(Supplied material)

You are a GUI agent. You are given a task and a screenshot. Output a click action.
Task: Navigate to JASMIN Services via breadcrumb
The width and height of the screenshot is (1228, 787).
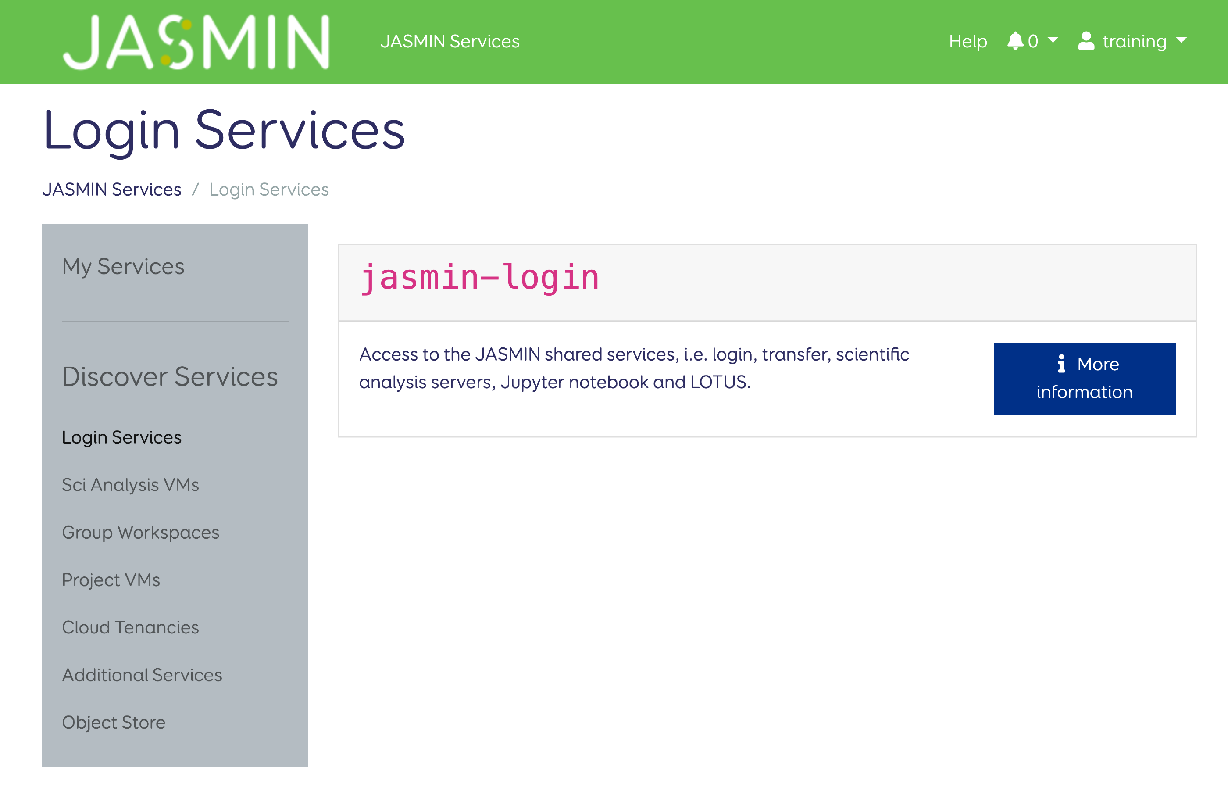click(112, 189)
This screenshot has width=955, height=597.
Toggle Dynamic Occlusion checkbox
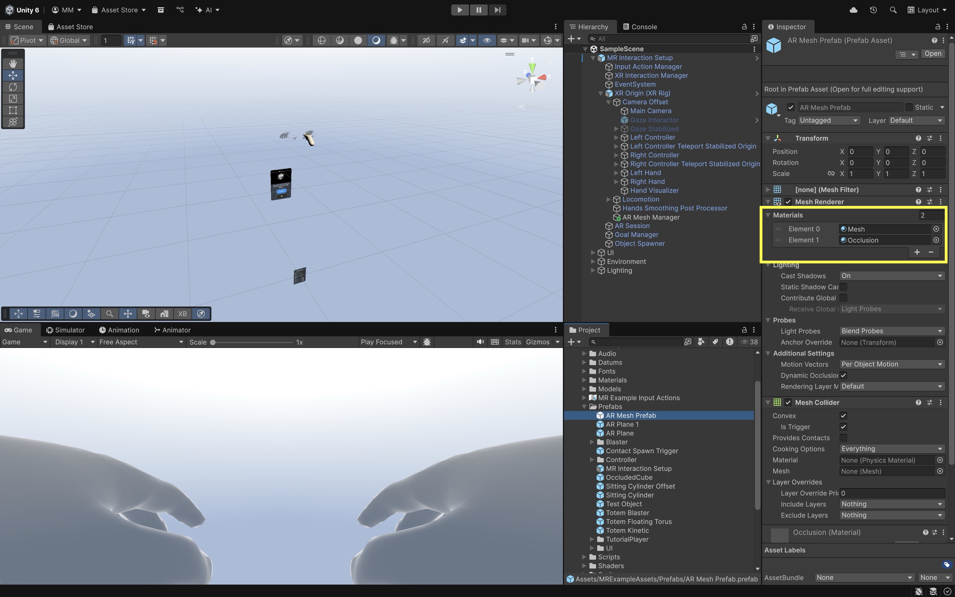[x=843, y=375]
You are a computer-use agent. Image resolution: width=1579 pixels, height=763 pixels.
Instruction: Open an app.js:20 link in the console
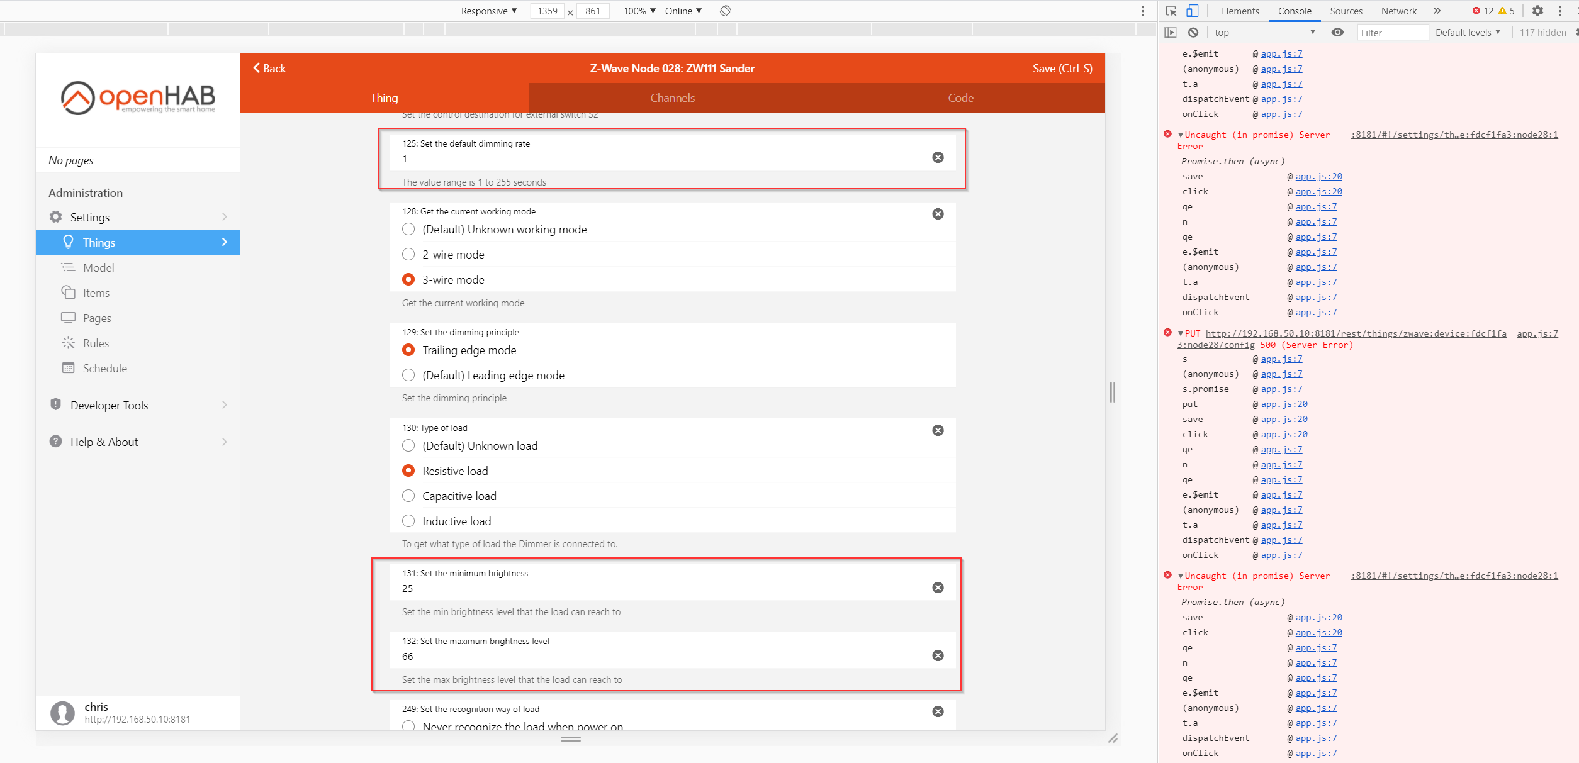tap(1318, 176)
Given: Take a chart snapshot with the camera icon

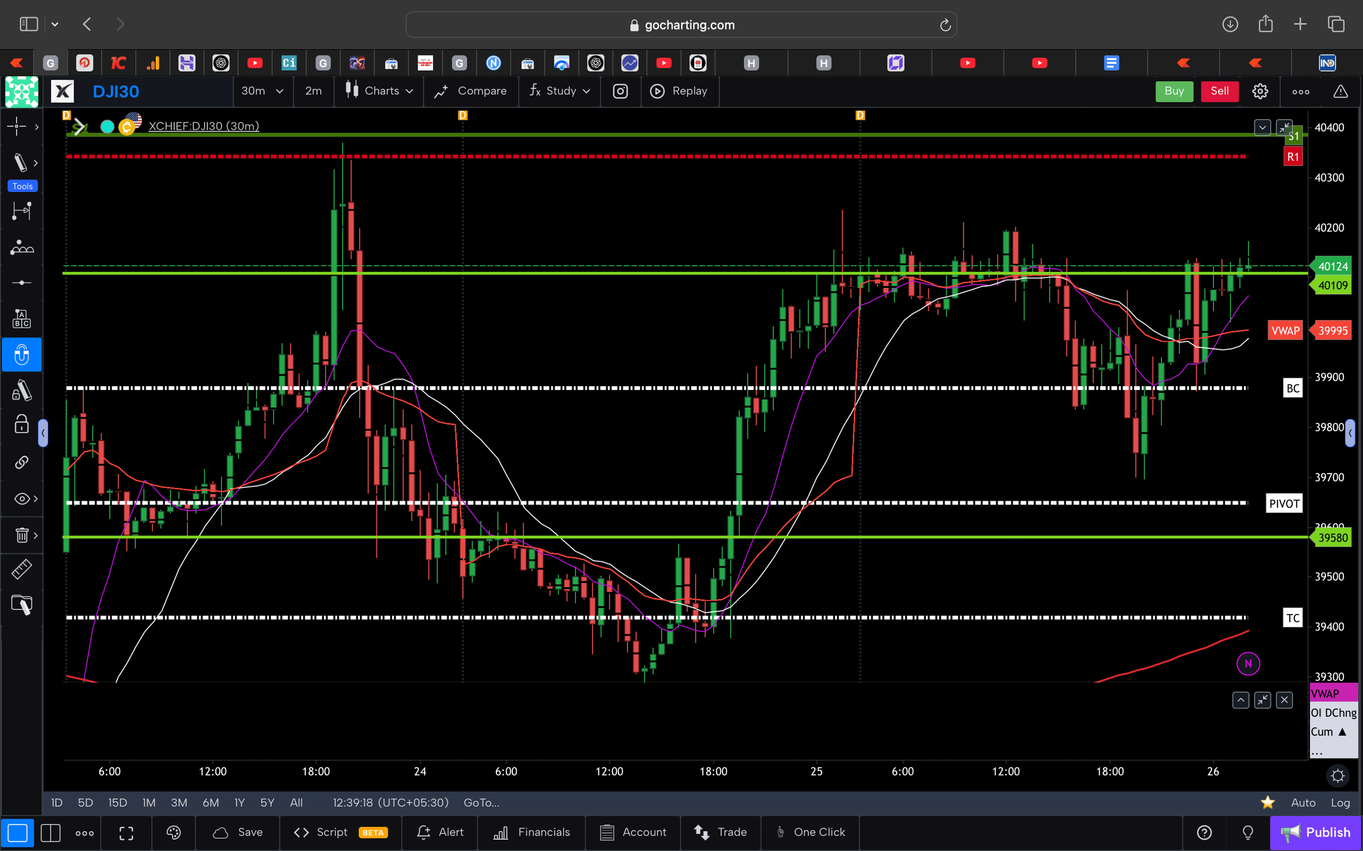Looking at the screenshot, I should [x=620, y=91].
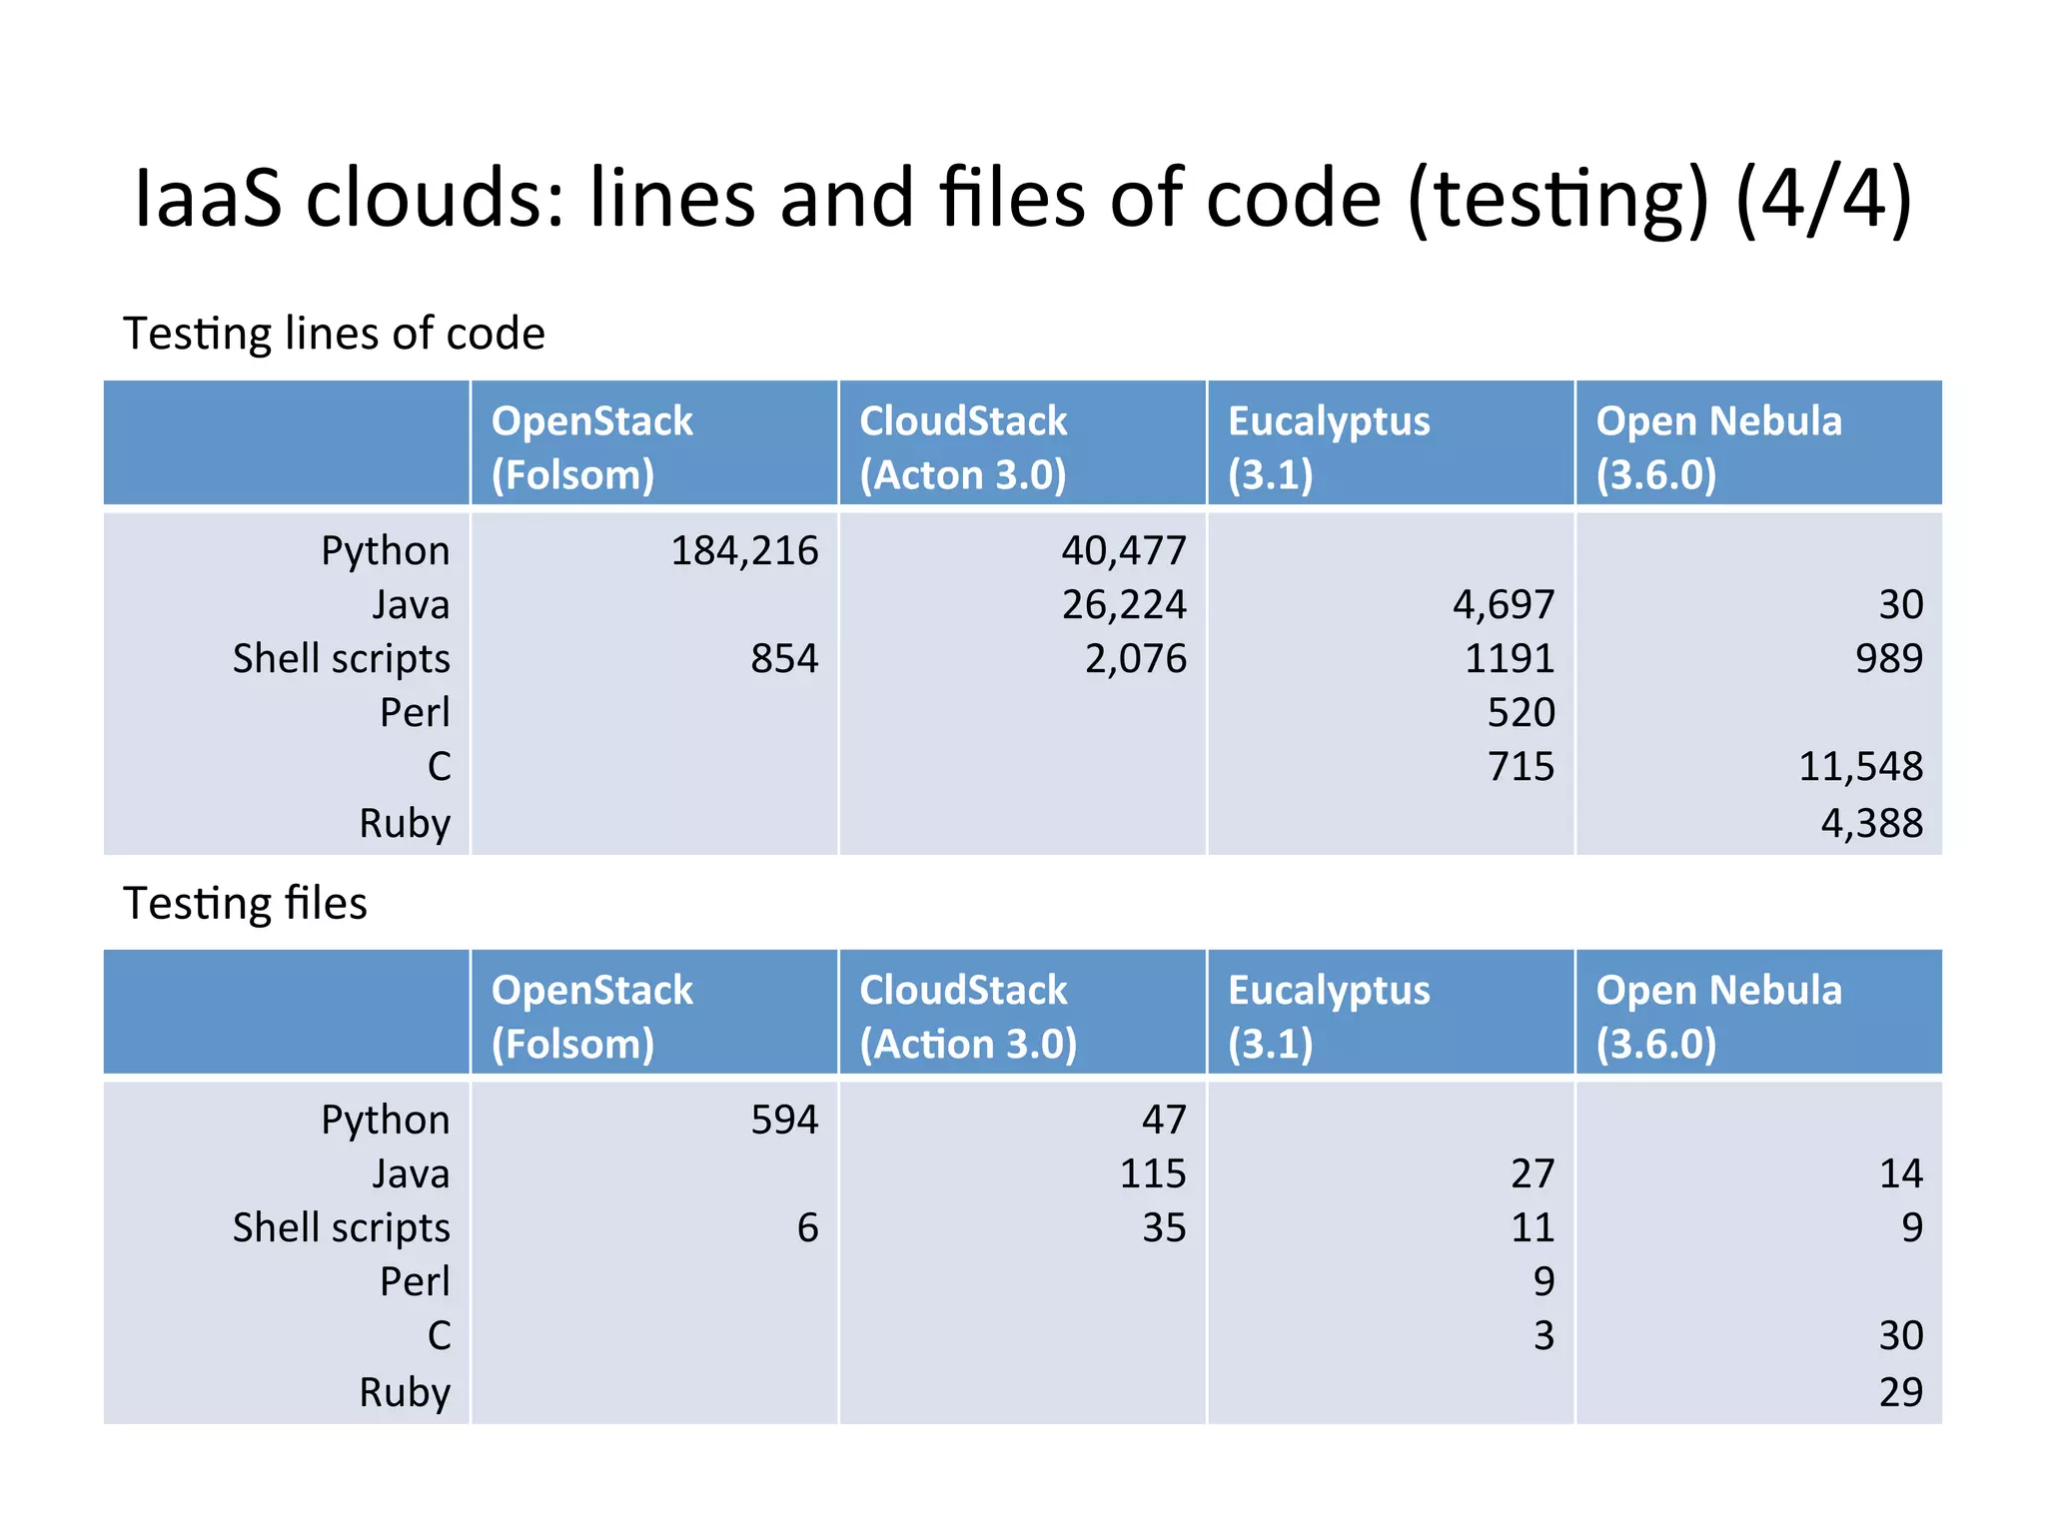Click the 29 Ruby files value
Screen dimensions: 2046x1534
coord(1900,1393)
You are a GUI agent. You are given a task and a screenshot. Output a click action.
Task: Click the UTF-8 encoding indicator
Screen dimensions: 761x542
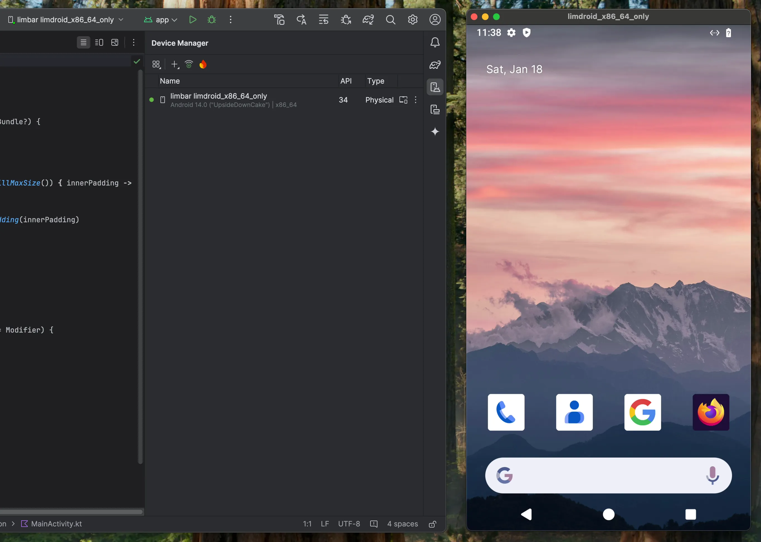click(348, 524)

(End Supplied material)

:: Work order ::
Find the line that contains "Toggle Dynamic Occlusion checkbox", then write out that line and each one after it, exactly and with nothing else, through the end of the entries above, without the pictures.

:: Answer to this problem ::
Toggle Dynamic Occlusion checkbox
[x=843, y=375]
You are a computer-use agent. Image resolution: width=1579 pixels, height=763 pixels.
Instruction: Open an app.js:20 link in the console
tap(1318, 176)
Given: Take a chart snapshot with the camera icon

Looking at the screenshot, I should [x=620, y=91].
Click the 29 Ruby files value
Screen dimensions: 2046x1534
coord(1900,1393)
You are a GUI agent. You are given a task and a screenshot. Output a click action.
Task: Click the UTF-8 encoding indicator
Screen dimensions: 761x542
click(348, 524)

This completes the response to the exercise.